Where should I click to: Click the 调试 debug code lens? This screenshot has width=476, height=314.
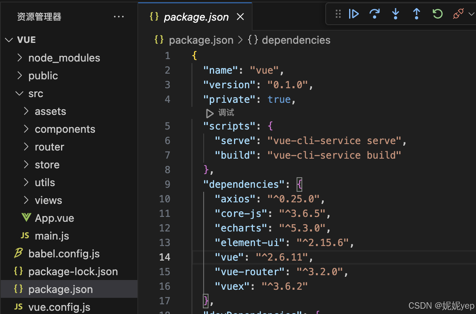225,113
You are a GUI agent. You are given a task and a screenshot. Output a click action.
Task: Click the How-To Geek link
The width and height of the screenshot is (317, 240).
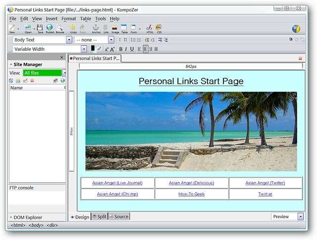coord(191,194)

→ **Task objective**
Each record above is to be restated exactly, with its pictures removed from the copy.

→ **Result of this task**
Where should I click to: Click the 调试 debug code lens? This screenshot has width=476, height=314.
225,113
You are a GUI agent. You are given a task and a screenshot. Output a click action.
Task: Click the How-To Geek link
The width and height of the screenshot is (317, 240).
coord(191,194)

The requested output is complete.